Task set
1 – From the JavaMail excerpt, extract the passage starting with "FreeMarker and" and going on through "without weird symbols.".
2 – According to the JavaMail excerpt, why is FreeMarker's strictness an advantage?

*** Extract provided Section Begins ***

InternetAddress.parse("friend@domain.com", false));
msg.setSubject("Your receipt");
msg.setSentDate(new java.util.Date());
msg.setText("Thanks for your order. We will let you know when it ships.");
Transport.send(msg);
Once you can send one email, you will want
templates. Text copy changes. Headers change. Buyers want HTML with a plain text fallback. You can keep it simple with
String.format for early drafts, then graduate to a template engine.
FreeMarker and
Velocity are both solid. FreeMarker tends to be strict, which is good for catching missing variables. It also plays well with UTF 8, so your subject lines can carry accents without weird symbols.
// FreeMarker setup
Configuration cfg = new Configuration();
cfg.setClassForTemplateLoading(MyMailer.class, "/mail/");
cfg.setDefaultEncoding("UTF-8");
// data model
Map<String, Object> model = new HashMap<>();
model.put("name", "Guillermo");
model.put("orderId", 12345);
model.put("total", "49.90");
// render
Template tpl = cfg.getTemplate("receipt.ftl"); // stored in resources /mail/
StringWriter out = new StringWriter();
tpl.process(model, out);
String html = out.toString();
// build message with text and HTML
MimeMultipart alt = new MimeMultipart("alternative");
MimeBodyPart textPart = new MimeBodyPart();
textPart.setText("Hi " + model.get("name") + ", your order " + model.get("orderId") + " is paid.", "UTF-8");
alt.addBodyPart(textPart);
MimeBodyPart htmlPart = new MimeBodyPart();
htmlPart.setContent(html, "text/html; charset=UTF-8");
alt.addBodyPart(htmlPart);
Message msg = new MimeMessage(session);
msg.setFrom(new InternetAddress("no-reply@example.com"));
msg.setRecipients(Message.RecipientType.TO, InternetAddress.parse("buyer@domain.com", false));
msg.setSubject("Receipt " + model.get("orderId"), "UTF-8");
msg.setContent(alt);
Transport.send(msg);
TLS trips teams in two ways. First, folks confuse
SSL on 465 with
STARTTLS on 587. Those are not the same handshake. Pick one and set properties to match. Second, some relays use a cert that your JVM does not trust. You will see a handshake alert in debug and nothing goes out. When you control the relay, import the cert into the JVM truststore. When you cannot, JavaMail has a property to trust a host. Use it only when you fully trust the network path.

*** Extract provided Section Ends ***
*** Excerpted data Section Begins ***

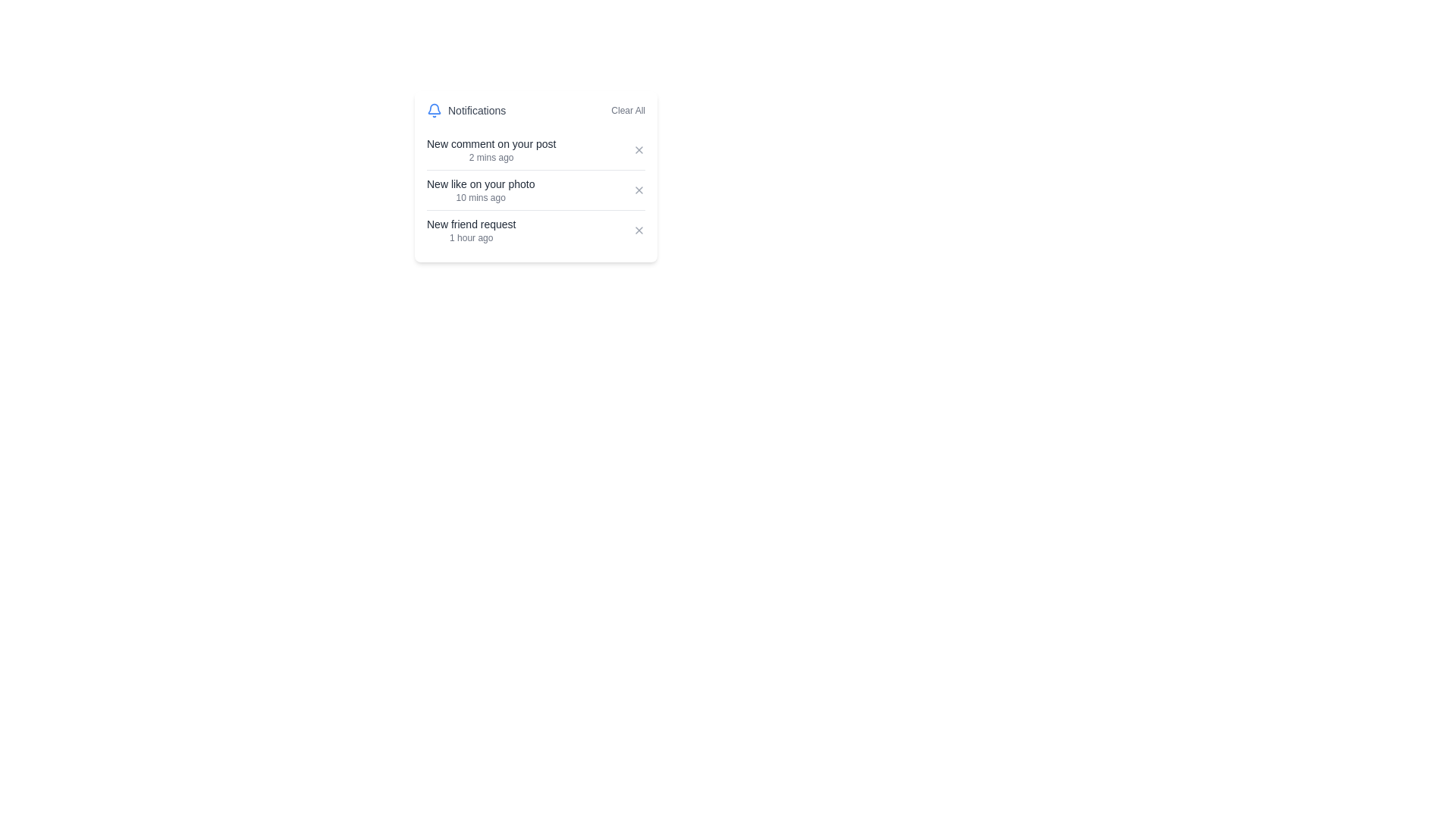 This screenshot has height=819, width=1456. What do you see at coordinates (628, 110) in the screenshot?
I see `the 'Clear All' text label, which is styled in small gray typography and located in the top-right corner of the notification dropdown interface, to initiate clearing all notifications` at bounding box center [628, 110].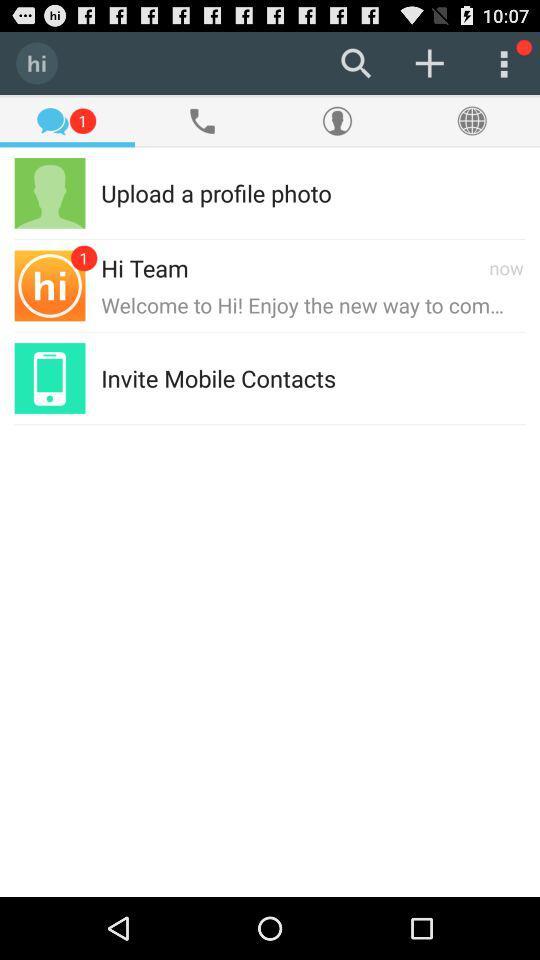 The height and width of the screenshot is (960, 540). What do you see at coordinates (313, 304) in the screenshot?
I see `the welcome to hi item` at bounding box center [313, 304].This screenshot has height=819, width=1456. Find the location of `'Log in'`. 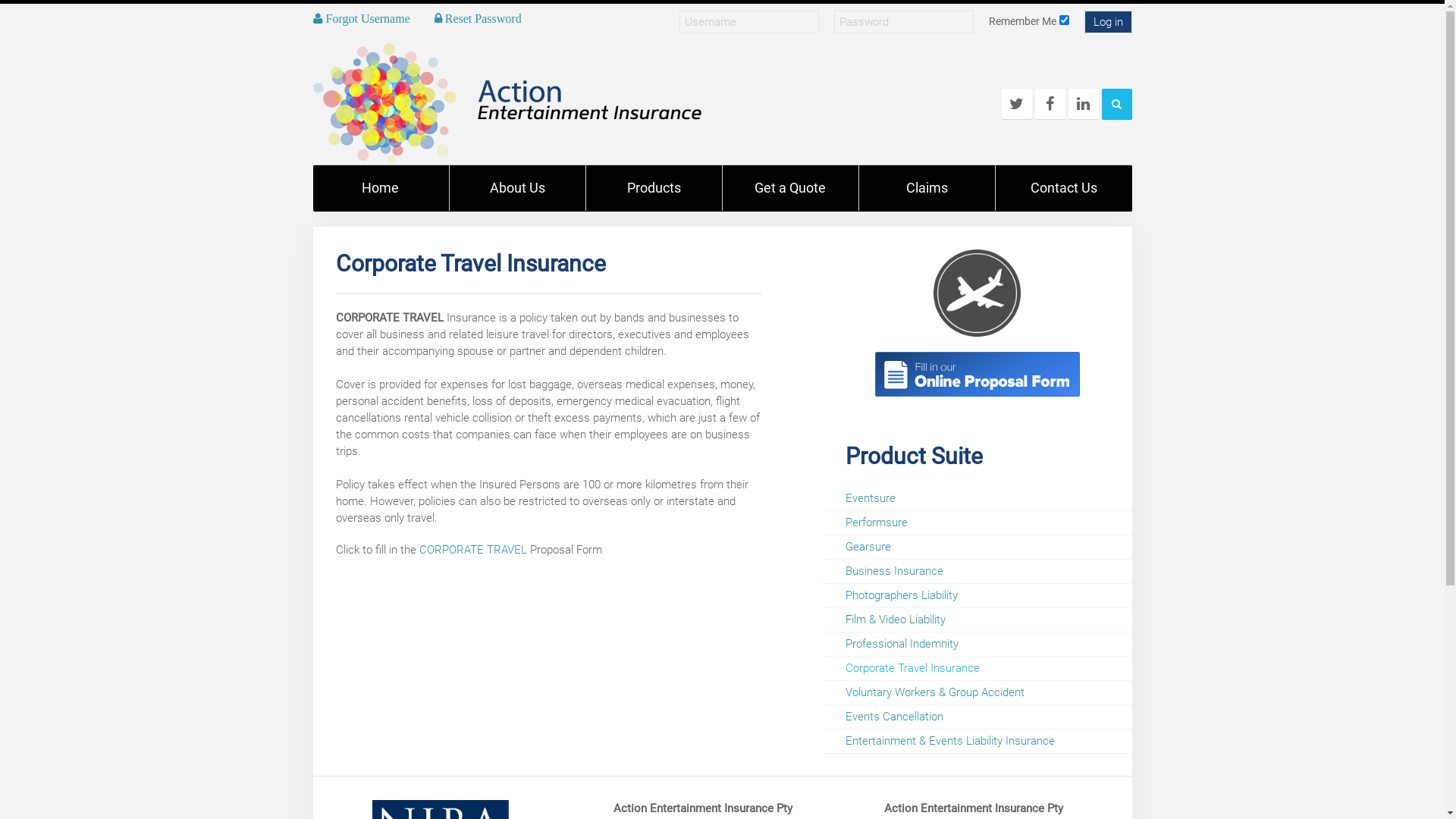

'Log in' is located at coordinates (1108, 22).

*** Excerpted data Section Ends ***

Expected responses
1 –
FreeMarker and
Velocity are both solid. FreeMarker tends to be strict, which is good for catching missing variables. It also plays well with UTF 8, so your subject lines can carry accents without weird symbols.

2 – It is good for catching missing variables.